Ma chère fille,
Je ne puis vous dire sous quel poids immense de paresse je suis écrasé depuis quelques jours. Le bienheureux marin, qui souffle depuis longtemps déjà, m’a détendu les nerfs à un point que je ne puis exprimer, et quand je n’ai plus été soutenu par le besoin d’aller jusqu’au bout du carême, je me suis laissé aller à une absence d’action, de pensée et de paroles, dont je ne puis vous donner une idée.
J’étais un peu honteux d’être ainsi, mais je m’en suis consolé en pensant que peut-être j’en avais un peu trop fait pendant le carême. Il y a dix-huit ans que je me trouvai ainsi, puis cela passa(1).
Je vais prendre les eaux de Lamalou pendant une quinzaine de jours; après quoi je retournerai à Nîmes. La santé de M. de Cabrières m’inquiète, quoique M. Pleindoux(2) prétende qu’il n’y a chez lui que du nerveux.
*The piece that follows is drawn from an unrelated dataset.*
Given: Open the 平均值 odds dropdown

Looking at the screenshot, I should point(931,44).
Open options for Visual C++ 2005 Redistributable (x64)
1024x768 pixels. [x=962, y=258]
Ce nerveux n’est pas du tout rassurant, et il est bon que je sois là s’il est encore obligé à des ménagements.
Je ne suis pourtant tellement chrysalide que je ne passe un peu de temps devant le Saint-Sacrement, et je suis frappé de la nécessité de faire beaucoup prier pour l’Eglise dans l’état dangereux où se trouve[nt] le Pape et la France, car enfin nous ne pouvons nous dissimuler que la guerre qui commence ne soit très anti-chrétienne(3). Voilà le Pape déjà insulté le jour de Pâques. Où cela s’arrêtera-t-il? Aussi je vous engage à pousser vos filles à beaucoup prier Notre-Seigneur de ne pas nous traiter selon sa colère.
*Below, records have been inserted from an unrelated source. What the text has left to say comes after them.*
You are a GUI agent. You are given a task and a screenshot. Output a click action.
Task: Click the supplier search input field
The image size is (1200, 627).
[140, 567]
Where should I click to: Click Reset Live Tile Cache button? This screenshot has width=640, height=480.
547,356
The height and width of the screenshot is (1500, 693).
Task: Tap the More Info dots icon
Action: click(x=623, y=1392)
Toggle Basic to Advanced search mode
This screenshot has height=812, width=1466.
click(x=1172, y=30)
On m’assure que M. Thiers aurait dit: « J’ai dit à la tribune que si la proposition des questeurs était repoussée, l’empire était fait; j’ajoute aujourd’hui: si l’on a la guerre, l’empire est défait. » Mais si l’empire est défait, que fera-t-on après? Je vois autour de moi bien des gens ravis que l’empire se défasse, je serais bien aise de savoir par quoi on le remplacera.
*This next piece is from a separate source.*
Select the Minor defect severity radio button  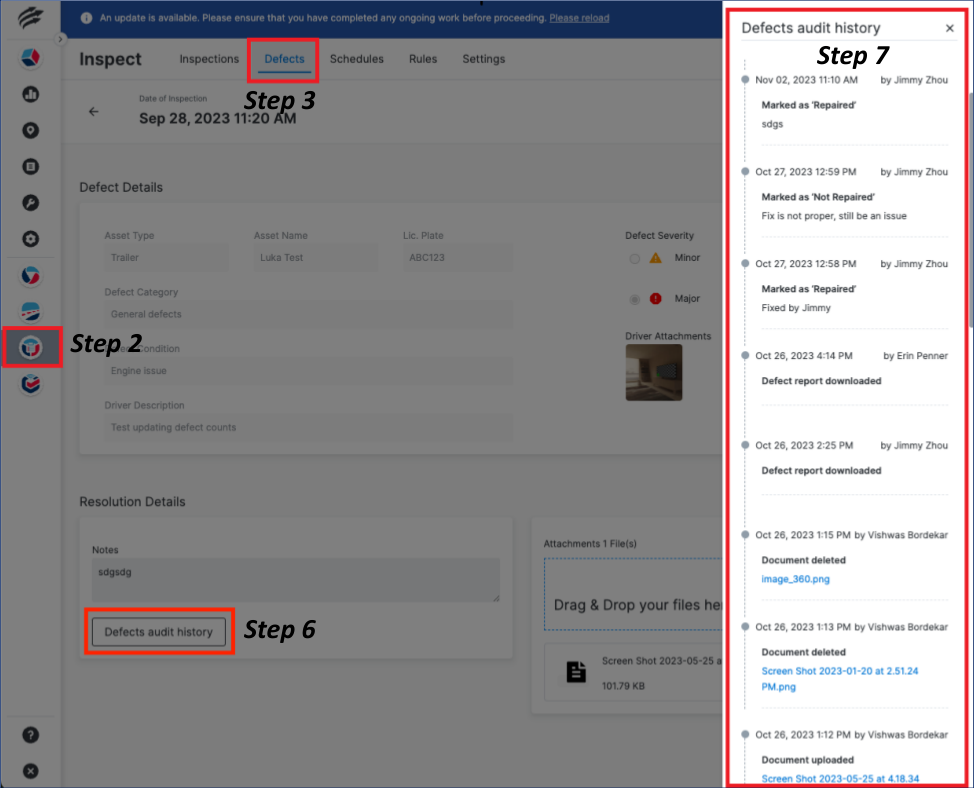(634, 258)
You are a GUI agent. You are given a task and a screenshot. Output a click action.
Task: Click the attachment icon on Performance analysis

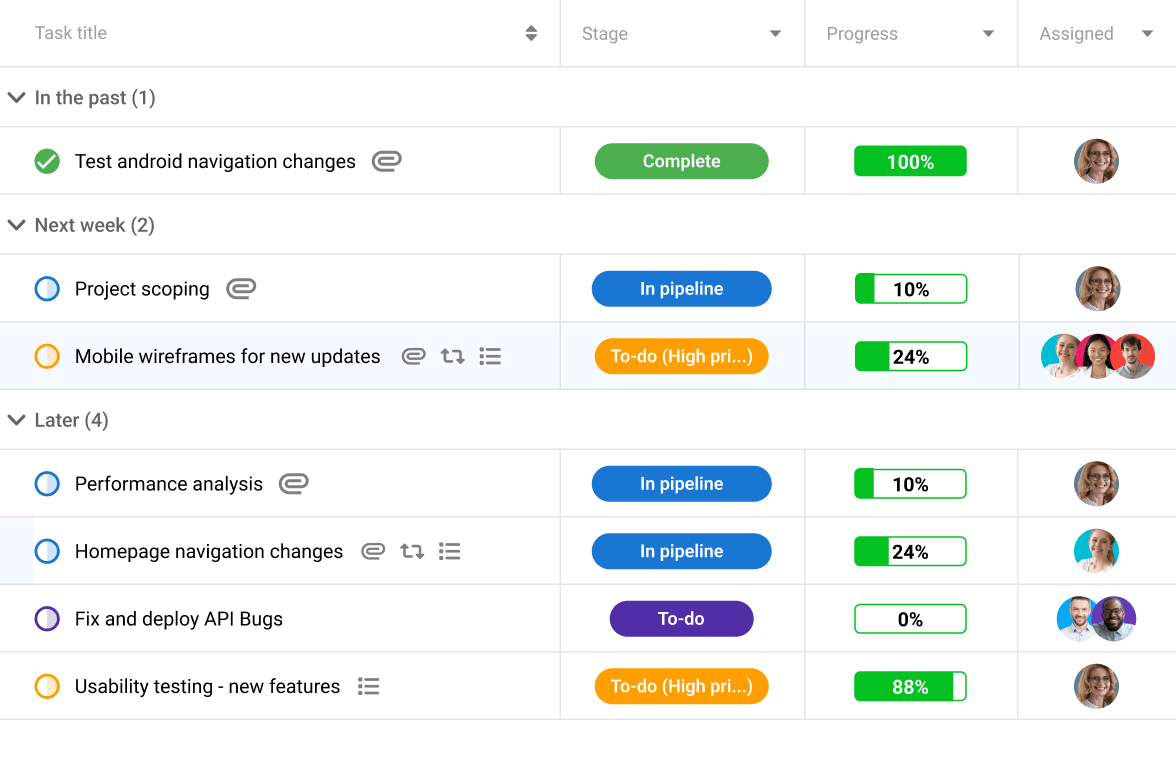click(x=293, y=483)
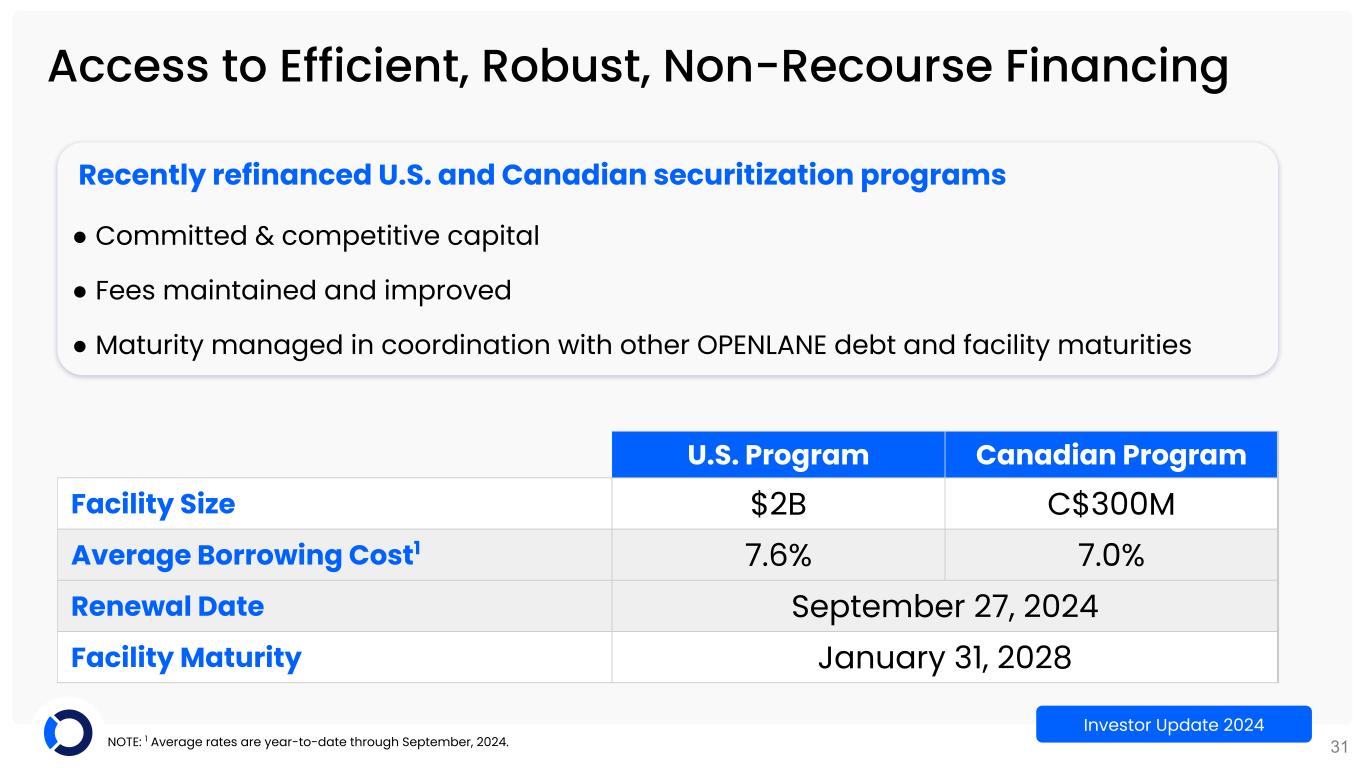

Je viens d’engager Mme Varin à vous donner sa fille(4) au plus tôt, c’est à dire avant la fin de l’année. Je pense que vous aurez aussi Thérèse de Rocher(5), qui sera bien, je l’espère, une sainte petite religieuse. Son père donne son consentement. J’ai eu une longue conversation avec Mlle Correnson(6). Je ne doute pas qu’elle ne vous arrive. Du reste, Mgr de Nîmes y pousse.
Quand le cardinal(7) ira confirmer vos enfants, veuillez lui dire tout mon regret de ce que je n’ai pu aller à la profession de ma nièce(8). Je ne crois pas qu’il l’ait fait pour elle, mais je voudrais qu’il sût que je lui en suis tout de même reconnaissant.
Louise Bolze a dû quitter le prieuré lundi soir. Hélène l’a conjurée de ne rien dire de ses projets à sa mère(9). C’est une petite nigaude sur laquelle je ne compte guère, pour mon compte.
M. Humbert de Cabrières est revenu pour votre jardin, mais nous sommes convenus qu’avant de planter les piquets, il fallait faire donner un coup de charrue; ce qui sera bien plus économique que de faire travailler par des ouvriers. Quand l’été aura passé sur ce labour, on pourra planter les piquets et la terre sera mieux préparée. J’ai fait, du reste, préparer le devis que vous m’aviez demandé.
La guerre ne contrariera-t-elle pas la vente de Clichy? Vous savez que vous avez la charge de savoir s’il faut vendre en tout ou en partie. Je n’y reviens plus(10).
Adieu, ma chère fille. Tout vôtre du fond du coeur.